Ad anno scolastico da poco concluso e fresco di esami di Stato, vorrei proporre un paio di considerazioni.

La prima riguarda i PAI. Come volevasi dimostrare – già un anno fa lo si diceva e lo si scriveva – si sono rivelati nulla più che un aggravio di lavoro per i docenti. Per il resto, sia consentito dire, sono stati una farsa, oltre che un’offesa per i docenti che hanno lavorato seriamente. In teoria – si ricorderà – gli alunni che al termine dello scorso anno scolastico avevano maturato una o più lacune (e relativi PAI) avrebbero dovuto colmarle entro l’anno scolastico appena concluso, pena il non superamento dello stesso. Di fatto, però, non è stato così: persino gli alunni che hanno bypassato il PAI rifiutando tout court di farsi valutare sono stati ammessi alla classe successiva. Il fardello, in un anno già di per sé molto tribolato, l’hanno portato in pratica solo quei docenti così cocciuti da credere ancora nella serietà della scuola: convocando e riconvocando gli alunni che hanno voluto – bontà loro – metterci almeno la faccia, in un’agenda fittissima di incombenze e perlopiù per condurre esami deprimenti. Vergognoso.

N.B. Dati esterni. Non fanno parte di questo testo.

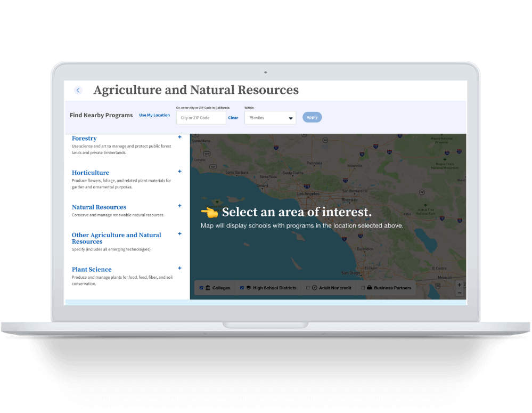Open the Within 75 miles dropdown
Viewport: 532px width, 413px height.
pyautogui.click(x=270, y=118)
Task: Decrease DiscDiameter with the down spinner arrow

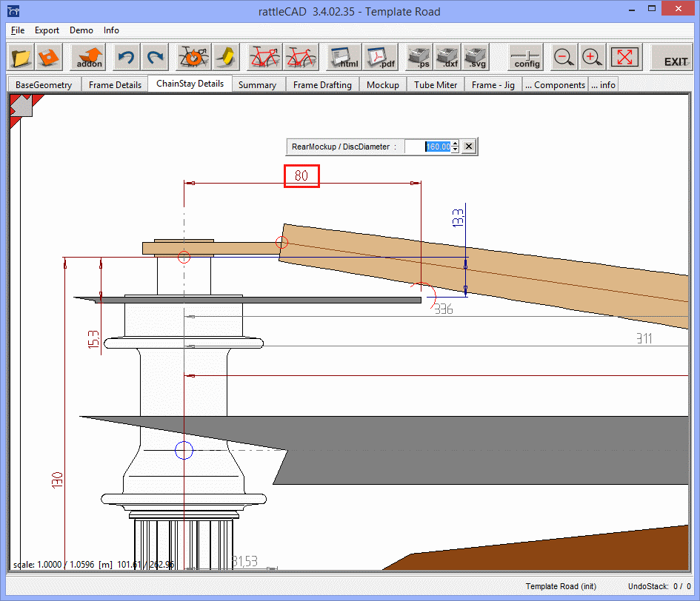Action: pyautogui.click(x=455, y=150)
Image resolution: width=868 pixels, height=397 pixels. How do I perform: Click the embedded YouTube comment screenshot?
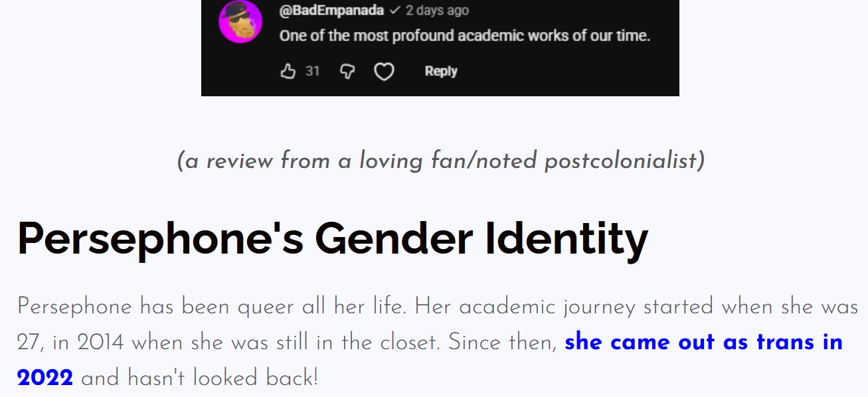(x=440, y=48)
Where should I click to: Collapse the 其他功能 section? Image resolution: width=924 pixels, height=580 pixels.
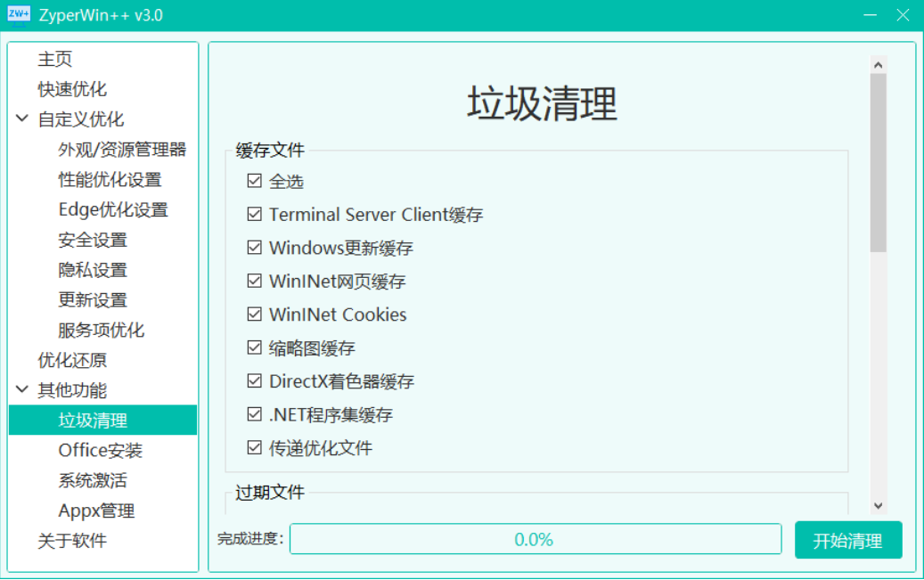(x=20, y=389)
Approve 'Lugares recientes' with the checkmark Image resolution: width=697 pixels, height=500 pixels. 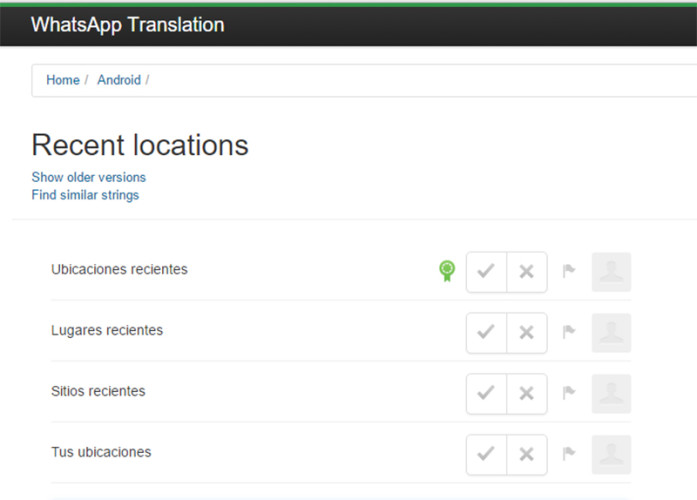click(x=487, y=333)
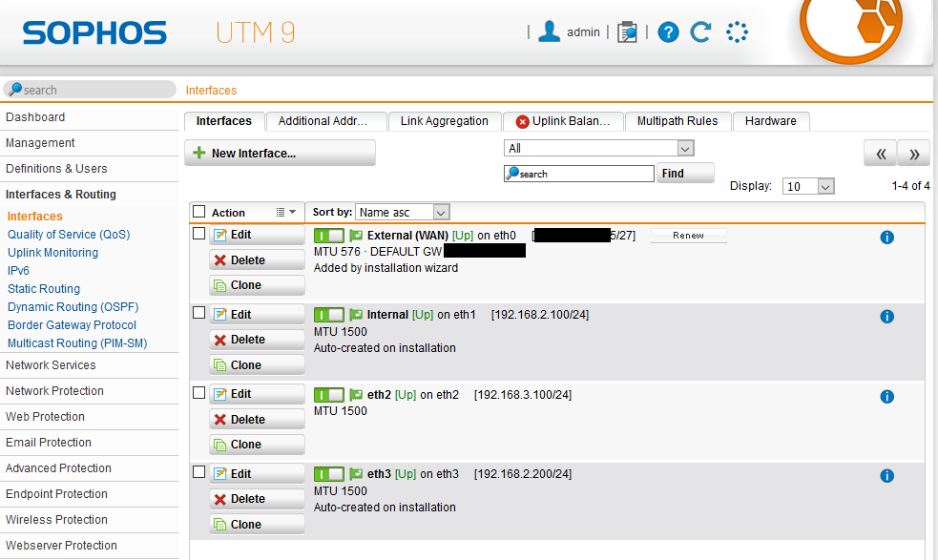Go to next page with double-arrow
The width and height of the screenshot is (938, 560).
(x=913, y=154)
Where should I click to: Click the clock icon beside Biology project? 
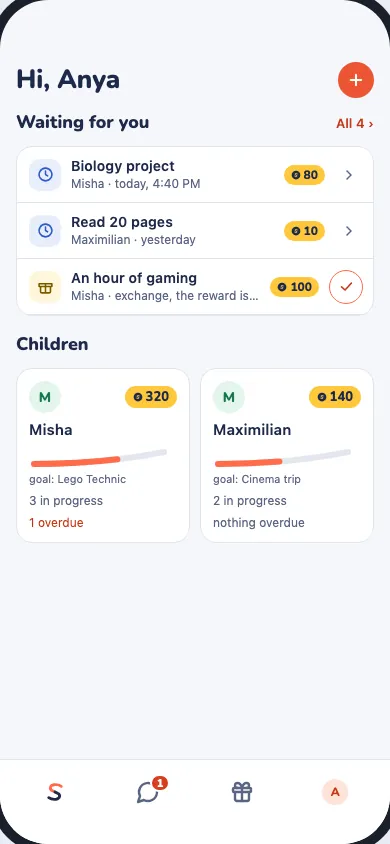45,174
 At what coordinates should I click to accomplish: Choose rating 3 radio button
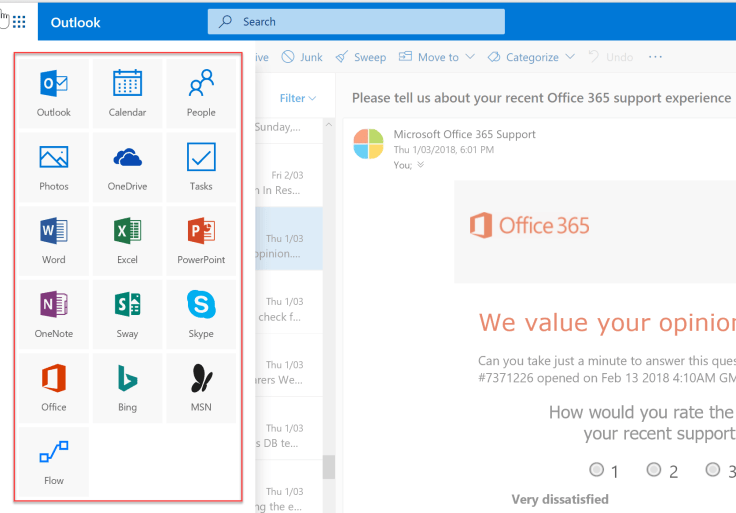tap(712, 469)

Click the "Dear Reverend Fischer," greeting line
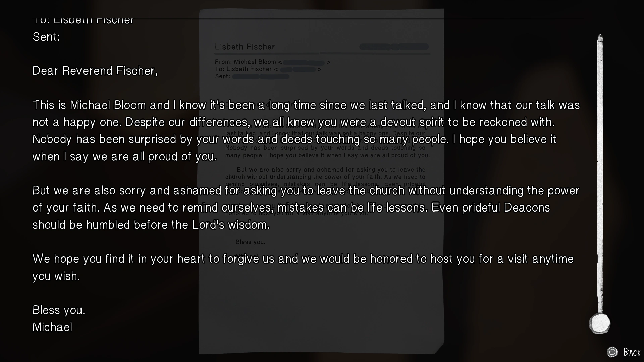95,71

La seconda riguarda l’esame di Stato. O, meglio, quel simulacro di esame di Stato che, in continuità con lo scorso anno scolastico, è stato posto in essere anche in questi giorni. Un’oretta per fare tutto. O – meglio – per fare pochino pochino, per chi è stato abituato a ben altri esami di maturità. Ma non è solo questo il punto. A palesarsi è stato anche e prima di tutto un grave deficit di coerenza. La decisione, di per sé assai discutibile, di concentrare tutto in un’oretta di esposizione fa in effetti a pugni con il peso enormemente sproporzionato assegnato all’esame rispetto alla votazione finale: 40 su 100. Ergo, cinque anni di lavoro e una montagna di valutazioni da parte di una moltitudine di docenti valgono poco più di quell’oretta, il cui esito può essere condizionato peraltro da numerose variabili. Un’assurdità sesquipedale, ma tant’è. E, del resto, per quale motivo ci si dovrebbe sorprendere, in uno Stato intriso di anacronistico e grottesco che nell’Anno Domini 2021 impone ancora a conclusione dell’esame di produrre incartamenti a volontà, da richiudere con lo spago e su cui apporre il timbro dopo la piccola colata rossa bollente della ceralacca. Ebbene sì: la ceralacca. Nell’era della digitalizzazione e della miniaturizzazione dei dispositivi informatici di memoria, siamo ancora conquisi dal fascino imperituro del rito ancestrale della ceralacca.
Come mezzo secolo fa. I computer salvano allora solo le apparenze, interludio tecnologico tra una scartoffia e l’altra. L’esame si fa esamino, dunque, mentre rimane tutta l’ampollosità del trito, patetico rituale. L’ottusità burocratica, appendice all’esamino di Stato, non muore mai.
La scuola, be’, quella sì. Perlomeno, agonizza da tempo. Ma a chi e a quanti importa davvero?